Saturday, January 3, 2009

Jay's First Post - "Slumdog Millionaire"

Alright, alright! Since this blog is titled "The Provosts", and I am the "Provost-to-end-all-Provosts" I suppose I should be a part of it. Sarah has done a such a great job writing in this blog that I've been inspired to FINALLY jump on the bandwagon.

Just a forewarning, my writing style will be a little different from Sarah's. My posts may feature a little more "ranting and raving" than my better half. Oh, and as you will soon find out, she is a much better writer. My parents are always telling me how great "The Provosts" is and how much they love reading her entries.

Time for me to ruin it. Sorry honey.

On to my first posting.




Last night we went and saw the movie "Slumdog Millionaire" in Framingham. The theater was PACKED. Upon arrival to the lot we noticed there weren't any parking spots (which as you know is never a good sign.) We made the decision to drop Sarah off so she could get in line while I began my quest to get a spot. After about 1 minute of searching in the main lot I gave up and parked in the overflow lot across the street, which if you've never parked out there is quite a hike. I made my way towards the theater and was very surprised to see the crowds. It was so busy! I immediately glanced up to the marquis to see the other movies showing. I was confused. Other than the indie flick we were about to see, the theater was showing a lot of forgettable flicks. What was so exciting about this Friday night that so many people had to come out? It was so busy that there was a line to get into the door. I immediately became claustrophobic upon entering and quickly found Sarah who was almost at the front of the line thank god. Okay okay, onto the movie.

Did I mention it cost $4.25 for a medium soda?

Alright, the theater was packed! No buffer seats. A couple our age sat next to me, with the bearded husband to my right. They seemed normal. I remember his mom called him and i thought it peculiar to hear him say "Yeah Mom, we got in!"

Here is Yahoo's synopsis of the movie so I don't have to type it out.

"The story of Jamal Malik, an 18 year-old orphan from the slums of Mumbai, who is about to experience the biggest day of his life. With the whole nation watching, he is just one question away from winning a staggering 20 million rupees on India's "Who Wants To Be A Millionaire?" But when the show breaks for the night, police arrest him on suspicion of cheating; how could a street kid know so much? Desperate to prove his innocence, Jamal tells the story of his life in the slum where he and his brother grew up, of their adventures together on the road, of vicious encounters with local gangs, and of Latika, the girl he loved and lost. Each chapter of his story reveals the key to the answer to one of the game show's questions. Intrigued by Jamal's story, the jaded Police Inspector begins to wonder what a young man with no apparent desire for riches is really doing on this game show? When the new day dawns and Jamal returns to answer the final question, the Inspector and sixty million viewers are about to find out..."

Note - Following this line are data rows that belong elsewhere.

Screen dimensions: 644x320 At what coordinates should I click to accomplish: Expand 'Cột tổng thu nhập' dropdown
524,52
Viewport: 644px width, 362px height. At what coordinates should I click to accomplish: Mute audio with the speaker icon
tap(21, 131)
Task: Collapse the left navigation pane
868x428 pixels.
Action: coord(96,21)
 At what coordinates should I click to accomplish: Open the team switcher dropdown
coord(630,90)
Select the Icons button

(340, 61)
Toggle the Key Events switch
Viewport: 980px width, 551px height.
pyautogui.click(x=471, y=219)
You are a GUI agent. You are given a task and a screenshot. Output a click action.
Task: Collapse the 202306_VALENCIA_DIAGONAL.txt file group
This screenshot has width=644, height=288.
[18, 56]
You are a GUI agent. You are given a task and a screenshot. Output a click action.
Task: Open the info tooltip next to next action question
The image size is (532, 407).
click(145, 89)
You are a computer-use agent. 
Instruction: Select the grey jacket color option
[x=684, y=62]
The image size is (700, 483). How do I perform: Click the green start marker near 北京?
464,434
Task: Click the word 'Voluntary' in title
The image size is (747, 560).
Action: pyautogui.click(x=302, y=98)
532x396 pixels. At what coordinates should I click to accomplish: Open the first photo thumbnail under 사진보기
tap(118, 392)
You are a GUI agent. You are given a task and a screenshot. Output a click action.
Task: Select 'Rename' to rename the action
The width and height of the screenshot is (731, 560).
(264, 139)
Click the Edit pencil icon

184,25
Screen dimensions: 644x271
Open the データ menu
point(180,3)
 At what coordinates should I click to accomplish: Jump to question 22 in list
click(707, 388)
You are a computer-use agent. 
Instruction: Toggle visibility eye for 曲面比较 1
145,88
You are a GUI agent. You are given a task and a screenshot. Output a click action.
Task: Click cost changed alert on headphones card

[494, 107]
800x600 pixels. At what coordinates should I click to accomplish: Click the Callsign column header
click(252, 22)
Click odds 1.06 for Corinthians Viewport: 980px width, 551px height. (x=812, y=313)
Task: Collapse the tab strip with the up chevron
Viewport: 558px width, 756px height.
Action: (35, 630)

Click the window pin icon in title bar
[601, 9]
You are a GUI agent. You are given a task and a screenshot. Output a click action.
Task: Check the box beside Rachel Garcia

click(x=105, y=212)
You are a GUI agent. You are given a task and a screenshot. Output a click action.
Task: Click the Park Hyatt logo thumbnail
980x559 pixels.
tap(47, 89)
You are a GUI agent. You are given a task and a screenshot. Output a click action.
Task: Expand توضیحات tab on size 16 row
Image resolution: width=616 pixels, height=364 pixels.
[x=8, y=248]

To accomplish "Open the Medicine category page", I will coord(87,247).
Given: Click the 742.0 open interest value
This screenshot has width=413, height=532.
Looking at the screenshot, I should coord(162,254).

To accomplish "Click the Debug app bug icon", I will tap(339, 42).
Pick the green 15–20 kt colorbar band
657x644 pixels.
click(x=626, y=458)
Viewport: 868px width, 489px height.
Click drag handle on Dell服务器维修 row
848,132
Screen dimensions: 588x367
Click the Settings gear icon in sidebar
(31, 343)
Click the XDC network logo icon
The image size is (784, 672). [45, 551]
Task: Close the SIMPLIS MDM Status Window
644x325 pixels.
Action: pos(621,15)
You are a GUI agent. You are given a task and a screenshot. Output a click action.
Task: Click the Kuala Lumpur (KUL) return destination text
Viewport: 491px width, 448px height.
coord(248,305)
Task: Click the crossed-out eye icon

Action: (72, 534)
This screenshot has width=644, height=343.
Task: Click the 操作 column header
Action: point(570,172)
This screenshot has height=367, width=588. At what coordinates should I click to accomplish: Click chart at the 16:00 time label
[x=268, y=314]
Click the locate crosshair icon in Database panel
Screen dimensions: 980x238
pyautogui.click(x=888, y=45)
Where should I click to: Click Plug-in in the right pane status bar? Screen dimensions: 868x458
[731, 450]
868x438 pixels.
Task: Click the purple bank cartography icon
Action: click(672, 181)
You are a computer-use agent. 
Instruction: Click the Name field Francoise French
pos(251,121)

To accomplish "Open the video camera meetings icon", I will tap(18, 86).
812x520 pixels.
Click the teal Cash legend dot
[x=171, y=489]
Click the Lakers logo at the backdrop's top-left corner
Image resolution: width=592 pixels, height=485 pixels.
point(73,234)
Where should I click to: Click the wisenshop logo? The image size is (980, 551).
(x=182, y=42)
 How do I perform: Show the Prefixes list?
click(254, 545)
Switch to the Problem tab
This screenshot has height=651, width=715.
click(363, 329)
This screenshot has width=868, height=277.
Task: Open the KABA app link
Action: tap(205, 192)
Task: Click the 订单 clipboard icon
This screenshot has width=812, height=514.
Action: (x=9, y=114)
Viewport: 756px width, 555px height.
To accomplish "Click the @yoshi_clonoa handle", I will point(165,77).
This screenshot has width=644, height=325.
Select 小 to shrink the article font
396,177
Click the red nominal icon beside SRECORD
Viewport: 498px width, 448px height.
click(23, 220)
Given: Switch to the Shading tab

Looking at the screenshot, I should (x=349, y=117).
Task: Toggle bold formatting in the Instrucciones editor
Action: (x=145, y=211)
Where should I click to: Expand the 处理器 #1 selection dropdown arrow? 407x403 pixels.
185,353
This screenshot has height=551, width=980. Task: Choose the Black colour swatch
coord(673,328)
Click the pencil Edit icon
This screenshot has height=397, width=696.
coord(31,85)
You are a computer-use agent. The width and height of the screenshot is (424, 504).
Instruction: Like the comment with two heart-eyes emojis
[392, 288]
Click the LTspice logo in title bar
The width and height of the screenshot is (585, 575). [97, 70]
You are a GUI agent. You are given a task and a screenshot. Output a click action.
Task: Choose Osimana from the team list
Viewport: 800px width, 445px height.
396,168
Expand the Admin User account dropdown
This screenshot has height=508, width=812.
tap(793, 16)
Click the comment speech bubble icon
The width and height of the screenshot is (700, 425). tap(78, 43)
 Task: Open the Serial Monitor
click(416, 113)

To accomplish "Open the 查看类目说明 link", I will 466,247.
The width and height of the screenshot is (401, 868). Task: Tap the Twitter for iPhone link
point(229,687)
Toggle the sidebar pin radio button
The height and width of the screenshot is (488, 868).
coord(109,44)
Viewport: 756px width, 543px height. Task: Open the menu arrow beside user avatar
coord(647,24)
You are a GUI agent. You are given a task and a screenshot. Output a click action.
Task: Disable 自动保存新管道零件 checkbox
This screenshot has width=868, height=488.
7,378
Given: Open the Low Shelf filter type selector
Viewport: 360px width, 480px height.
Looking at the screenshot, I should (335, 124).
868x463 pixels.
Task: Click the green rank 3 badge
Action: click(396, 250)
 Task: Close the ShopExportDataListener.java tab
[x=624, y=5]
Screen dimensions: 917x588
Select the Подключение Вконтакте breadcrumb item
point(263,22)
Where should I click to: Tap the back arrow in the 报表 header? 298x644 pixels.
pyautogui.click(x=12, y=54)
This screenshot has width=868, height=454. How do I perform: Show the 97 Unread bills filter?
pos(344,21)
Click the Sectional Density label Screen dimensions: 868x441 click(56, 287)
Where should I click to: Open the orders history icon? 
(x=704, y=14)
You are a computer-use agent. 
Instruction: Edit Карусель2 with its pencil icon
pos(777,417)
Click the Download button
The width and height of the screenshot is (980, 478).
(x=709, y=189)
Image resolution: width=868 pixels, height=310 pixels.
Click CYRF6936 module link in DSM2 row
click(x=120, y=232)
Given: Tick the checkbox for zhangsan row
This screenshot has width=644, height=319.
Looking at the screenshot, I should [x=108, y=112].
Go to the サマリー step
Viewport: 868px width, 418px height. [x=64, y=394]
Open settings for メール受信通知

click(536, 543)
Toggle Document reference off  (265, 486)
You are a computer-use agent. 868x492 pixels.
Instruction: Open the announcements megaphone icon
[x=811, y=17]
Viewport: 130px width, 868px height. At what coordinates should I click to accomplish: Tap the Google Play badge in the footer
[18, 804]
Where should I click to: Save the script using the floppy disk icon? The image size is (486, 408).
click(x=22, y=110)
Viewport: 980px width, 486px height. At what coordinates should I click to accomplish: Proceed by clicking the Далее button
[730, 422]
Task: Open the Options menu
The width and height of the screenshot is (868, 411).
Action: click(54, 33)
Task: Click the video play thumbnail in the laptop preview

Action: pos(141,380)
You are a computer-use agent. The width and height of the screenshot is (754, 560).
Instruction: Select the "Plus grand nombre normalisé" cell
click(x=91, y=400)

Okay, back to me. The movie was great. It is drama in its best form. I'm not going to attempt to write my critique; so I won't tell you anything other than it provides you the full spectrum of emotions.


Here's what messed with my experience of the movie. THE GUY NEXT TO ME!


This guy was all over the place. He gasped "oh no!" loudly in every suspenseful scene, rocked back in forth in his seat during the tense moments, made the "awwww" sound in the film's tender scenes. He couldn't sit still. He kept bumping my leg with his. I even heard him crying.

Yeah...a grown man...with a beard....crying.....in public. He was acting ridiculous. I actually contemplated leaning over and saying something like, "Seriously dude, it's a movie. You'll be okay."


Don't get me wrong, there were scenes where I was on the edge of my seat and worried for the characters. But was I even close to tears? No way. If you are a man, and are crying so much that I can hear it.....you may need professional help.

So, in closing.....go see Slumdog Millionaire. Just move your seat if a bearded man sits next to you. Even if you need to sit in the front row.

Oh and to my Slumdog Millionaire neighbor,...if you are reading this.......

Shave your beard. You are a disgrace to bearded men everywhere.






Wait, maybe that's why my dad shaved his beard? Maybe it was the movie Braveheart that did it to him!

God no.

1 comment:

Anonymous said...

No!!!!!!!! That's not why I shaved my beard off jay. I just got tired of it. As far as a grown man crying at a movie a lot of men cry so don't put us down. I've shed a tear or two.